## Start Selected text
Língchí (pinyin for Chinese 凌遲/凌迟; also ling che) is a form of execution used in China before the modern era and is usually known in English as "slicing" or "death by a thousand cuts". The literal meaning of língchí is "humiliating and slow"; the method was officially outlawed in 1905.

Língchí was sometimes used for the torture and execution of a living person, or applied as an act of humiliation only after death. It was meted out for offences such as acts of treason, murder, or assault on one's parents. There are problems in obtaining details of how the executions took place. It seems however that executions consisted of cuts to the arms, legs, and chest, followed by decapitation or a stab to the heart. The term "death by a thousand cuts" is an exaggeration, since the fatal stroke was usually administered after several cuts. For those who could afford it, it was not unusual to bribe the torturer so that the coup de grace came more quickly, thereby reducing the victim's suffering (see a version as performed in October 1904).

This method of execution became a fixture in the image of China among some Westerners. It appears in various romantic accounts of Chinese cruelty, such as Harold Lamb's 1930s biography of Genghis Khan.
## End Selected text
## Start Items
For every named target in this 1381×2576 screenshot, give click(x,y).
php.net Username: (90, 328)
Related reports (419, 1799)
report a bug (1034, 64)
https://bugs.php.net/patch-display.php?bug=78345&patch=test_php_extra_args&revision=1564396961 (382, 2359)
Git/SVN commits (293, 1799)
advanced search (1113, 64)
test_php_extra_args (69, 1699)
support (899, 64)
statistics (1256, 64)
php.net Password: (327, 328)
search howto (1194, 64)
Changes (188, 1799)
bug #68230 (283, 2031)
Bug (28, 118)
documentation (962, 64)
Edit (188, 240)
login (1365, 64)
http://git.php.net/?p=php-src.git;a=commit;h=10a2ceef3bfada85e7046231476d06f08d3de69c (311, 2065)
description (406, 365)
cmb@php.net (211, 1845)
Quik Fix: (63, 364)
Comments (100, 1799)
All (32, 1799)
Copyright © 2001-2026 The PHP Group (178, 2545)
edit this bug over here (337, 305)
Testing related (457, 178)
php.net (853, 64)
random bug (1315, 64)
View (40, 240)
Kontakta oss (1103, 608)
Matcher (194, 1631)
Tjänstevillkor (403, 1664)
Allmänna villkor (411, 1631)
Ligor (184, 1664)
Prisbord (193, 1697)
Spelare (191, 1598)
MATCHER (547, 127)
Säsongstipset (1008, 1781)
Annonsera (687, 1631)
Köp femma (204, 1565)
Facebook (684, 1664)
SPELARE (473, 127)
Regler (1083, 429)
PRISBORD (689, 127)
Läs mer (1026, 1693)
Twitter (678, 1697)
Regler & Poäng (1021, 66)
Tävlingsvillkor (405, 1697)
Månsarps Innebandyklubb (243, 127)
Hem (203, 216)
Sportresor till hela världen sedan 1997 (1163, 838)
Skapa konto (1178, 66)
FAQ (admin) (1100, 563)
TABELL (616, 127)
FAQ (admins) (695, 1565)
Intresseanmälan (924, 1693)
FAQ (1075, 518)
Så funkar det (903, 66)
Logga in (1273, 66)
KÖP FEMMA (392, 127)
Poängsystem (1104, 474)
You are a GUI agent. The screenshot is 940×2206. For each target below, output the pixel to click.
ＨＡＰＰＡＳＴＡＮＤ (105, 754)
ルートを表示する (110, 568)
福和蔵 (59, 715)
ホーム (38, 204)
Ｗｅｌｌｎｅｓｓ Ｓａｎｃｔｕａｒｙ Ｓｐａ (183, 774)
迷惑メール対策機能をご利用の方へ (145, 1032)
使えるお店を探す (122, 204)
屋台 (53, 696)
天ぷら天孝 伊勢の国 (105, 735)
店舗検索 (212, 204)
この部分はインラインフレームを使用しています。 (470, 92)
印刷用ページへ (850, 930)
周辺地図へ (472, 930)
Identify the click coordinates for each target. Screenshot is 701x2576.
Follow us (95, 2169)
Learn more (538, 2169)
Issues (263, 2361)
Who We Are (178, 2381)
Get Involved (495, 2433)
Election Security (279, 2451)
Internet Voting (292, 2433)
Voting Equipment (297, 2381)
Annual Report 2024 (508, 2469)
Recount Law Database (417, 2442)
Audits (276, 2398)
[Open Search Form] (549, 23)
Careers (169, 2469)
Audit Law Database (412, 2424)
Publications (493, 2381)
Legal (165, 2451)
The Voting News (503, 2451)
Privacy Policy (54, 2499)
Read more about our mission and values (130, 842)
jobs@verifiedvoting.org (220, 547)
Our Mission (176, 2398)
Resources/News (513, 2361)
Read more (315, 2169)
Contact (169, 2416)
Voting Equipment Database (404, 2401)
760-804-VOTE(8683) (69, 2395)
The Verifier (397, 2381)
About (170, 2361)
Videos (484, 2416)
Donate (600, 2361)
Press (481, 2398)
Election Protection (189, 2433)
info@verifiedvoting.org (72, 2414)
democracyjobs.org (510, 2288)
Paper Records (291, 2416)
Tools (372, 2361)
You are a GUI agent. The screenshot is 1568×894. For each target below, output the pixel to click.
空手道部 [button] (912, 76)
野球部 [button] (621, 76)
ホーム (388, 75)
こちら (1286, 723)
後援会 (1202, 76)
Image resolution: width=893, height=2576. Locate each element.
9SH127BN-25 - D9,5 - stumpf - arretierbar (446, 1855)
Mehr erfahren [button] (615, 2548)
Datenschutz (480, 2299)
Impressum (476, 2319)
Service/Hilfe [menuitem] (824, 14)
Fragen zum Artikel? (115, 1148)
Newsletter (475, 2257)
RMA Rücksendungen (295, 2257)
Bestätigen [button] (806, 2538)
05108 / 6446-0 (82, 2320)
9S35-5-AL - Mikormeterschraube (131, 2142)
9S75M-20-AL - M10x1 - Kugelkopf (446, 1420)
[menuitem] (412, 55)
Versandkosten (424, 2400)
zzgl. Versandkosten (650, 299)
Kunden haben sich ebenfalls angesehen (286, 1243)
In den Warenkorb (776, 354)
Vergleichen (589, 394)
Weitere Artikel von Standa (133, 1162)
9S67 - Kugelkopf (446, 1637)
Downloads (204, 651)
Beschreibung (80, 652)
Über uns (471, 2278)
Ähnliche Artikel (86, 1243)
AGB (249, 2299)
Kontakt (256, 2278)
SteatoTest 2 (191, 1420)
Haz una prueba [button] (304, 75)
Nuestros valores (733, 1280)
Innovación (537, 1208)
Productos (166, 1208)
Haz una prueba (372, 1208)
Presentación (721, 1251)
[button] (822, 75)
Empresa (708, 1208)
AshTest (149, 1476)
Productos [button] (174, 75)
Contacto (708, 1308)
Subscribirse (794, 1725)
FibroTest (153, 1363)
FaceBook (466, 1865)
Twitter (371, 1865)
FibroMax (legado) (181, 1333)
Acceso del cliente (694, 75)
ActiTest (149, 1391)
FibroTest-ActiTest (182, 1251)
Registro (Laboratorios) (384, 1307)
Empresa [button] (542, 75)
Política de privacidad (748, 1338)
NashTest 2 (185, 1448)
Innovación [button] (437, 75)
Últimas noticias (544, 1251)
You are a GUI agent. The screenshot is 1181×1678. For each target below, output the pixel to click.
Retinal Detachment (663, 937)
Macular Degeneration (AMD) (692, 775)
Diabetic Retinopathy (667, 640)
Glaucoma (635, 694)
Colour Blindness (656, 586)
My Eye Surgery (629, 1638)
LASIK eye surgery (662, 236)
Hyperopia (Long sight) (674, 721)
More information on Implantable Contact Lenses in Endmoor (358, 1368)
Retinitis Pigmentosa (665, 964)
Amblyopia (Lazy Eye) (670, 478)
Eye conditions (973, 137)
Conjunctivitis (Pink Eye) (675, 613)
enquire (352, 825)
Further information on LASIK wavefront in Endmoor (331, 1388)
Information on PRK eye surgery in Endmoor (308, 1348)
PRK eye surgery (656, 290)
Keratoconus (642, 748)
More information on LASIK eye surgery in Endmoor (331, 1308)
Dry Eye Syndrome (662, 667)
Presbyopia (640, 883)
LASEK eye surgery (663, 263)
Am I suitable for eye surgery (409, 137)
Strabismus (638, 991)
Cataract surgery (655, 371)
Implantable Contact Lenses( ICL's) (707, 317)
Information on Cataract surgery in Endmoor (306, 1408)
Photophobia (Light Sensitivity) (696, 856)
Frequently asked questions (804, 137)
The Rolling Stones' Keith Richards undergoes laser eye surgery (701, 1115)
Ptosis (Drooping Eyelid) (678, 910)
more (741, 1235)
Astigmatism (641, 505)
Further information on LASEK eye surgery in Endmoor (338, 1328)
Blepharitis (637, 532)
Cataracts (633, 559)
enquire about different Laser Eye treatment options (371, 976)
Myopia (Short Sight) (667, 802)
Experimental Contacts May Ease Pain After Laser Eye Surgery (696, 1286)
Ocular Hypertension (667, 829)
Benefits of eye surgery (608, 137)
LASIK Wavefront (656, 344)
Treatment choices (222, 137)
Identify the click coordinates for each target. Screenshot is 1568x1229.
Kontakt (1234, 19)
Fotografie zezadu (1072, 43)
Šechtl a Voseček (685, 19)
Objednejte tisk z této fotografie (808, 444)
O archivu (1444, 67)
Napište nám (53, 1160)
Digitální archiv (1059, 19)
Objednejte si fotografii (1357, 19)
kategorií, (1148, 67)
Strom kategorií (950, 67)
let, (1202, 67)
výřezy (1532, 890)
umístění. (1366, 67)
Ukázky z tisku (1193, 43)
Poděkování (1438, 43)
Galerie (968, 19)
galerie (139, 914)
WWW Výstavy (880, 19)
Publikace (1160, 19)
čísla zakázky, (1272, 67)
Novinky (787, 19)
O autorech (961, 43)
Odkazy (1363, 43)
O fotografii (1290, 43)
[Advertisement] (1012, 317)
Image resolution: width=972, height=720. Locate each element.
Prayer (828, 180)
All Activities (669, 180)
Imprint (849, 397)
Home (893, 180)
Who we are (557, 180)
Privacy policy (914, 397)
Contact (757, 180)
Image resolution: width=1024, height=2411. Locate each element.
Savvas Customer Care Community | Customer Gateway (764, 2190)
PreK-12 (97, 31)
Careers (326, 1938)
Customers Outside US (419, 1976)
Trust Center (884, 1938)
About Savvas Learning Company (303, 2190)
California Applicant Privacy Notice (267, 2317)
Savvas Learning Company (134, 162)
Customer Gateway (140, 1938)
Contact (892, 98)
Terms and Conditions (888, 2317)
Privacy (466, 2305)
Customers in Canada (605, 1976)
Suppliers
## End Items
Your tasks:
• a. Reproduce the passage on língchí word for word from "Língchí was sometimes" to "in October 1904).".
• b. Extend the passage on língchí, picking up right after its last sentence.
The data have no connection to the passage on língchí.

Task answers:
• a.
Língchí was sometimes used for the torture and execution of a living person, or applied as an act of humiliation only after death. It was meted out for offences such as acts of treason, murder, or assault on one's parents. There are problems in obtaining details of how the executions took place. It seems however that executions consisted of cuts to the arms, legs, and chest, followed by decapitation or a stab to the heart. The term "death by a thousand cuts" is an exaggeration, since the fatal stroke was usually administered after several cuts. For those who could afford it, it was not unusual to bribe the torturer so that the coup de grace came more quickly, thereby reducing the victim's suffering (see a version as performed in October 1904).

• b.
Contents

[edit] History

Língchí is known from the Five Dynasties period (907-960) and became very widespread in the Song Dynasty (960-1279). It first appeared in a Chinese code of laws for the non-Chinese Liao Dynasty (907-1125).

The punishment remained in the Qing Dynasty code of laws for persons convicted of high treason and other serious crimes. Língchí was abolished as a result of the 1905 revision of the Chinese penal code by Shen Jiaben (沈家本, 1840-1913; see [1]).

We know from Qing jurists such as Shen Jiaben that executioners' customs varied, as the regular way to perform this penalty was not specified in detail in the Penal code.

It should be pointed out that the Chinese were not alone in carrying out punishments regarded as cruel and unusual. However, as Western countries moved to abolish similar punishments, some Westerners began to focus attention on the methods of execution used in China. As early as 1866, the year after the last recorded case of hanging, drawing and quartering, Thomas Francis Wade, then serving with the British diplomatic mission in China, unsuccessfully urged the abolition of língchí.

[edit] Accounts

Below are some accounts from Western sources:

  • Sir Henry Norman, The People and Politics of the Far East, (1895). Norman was a widely travelled writer and photographer whose collection is now owned by Cambridge University. Norman claimed to have witnessed such an execution, and gave a graphic account in his book. "(The executioner) grasping handfuls from the fleshy parts of the body such as the thighs and breasts slices them away... the limbs are cut off piecemeal at the wrists and ankles, the elbows and knees, shoulders and hips. Finally the victim is stabbed to the heart and the head is cut off". (read and see complete Norman accounts)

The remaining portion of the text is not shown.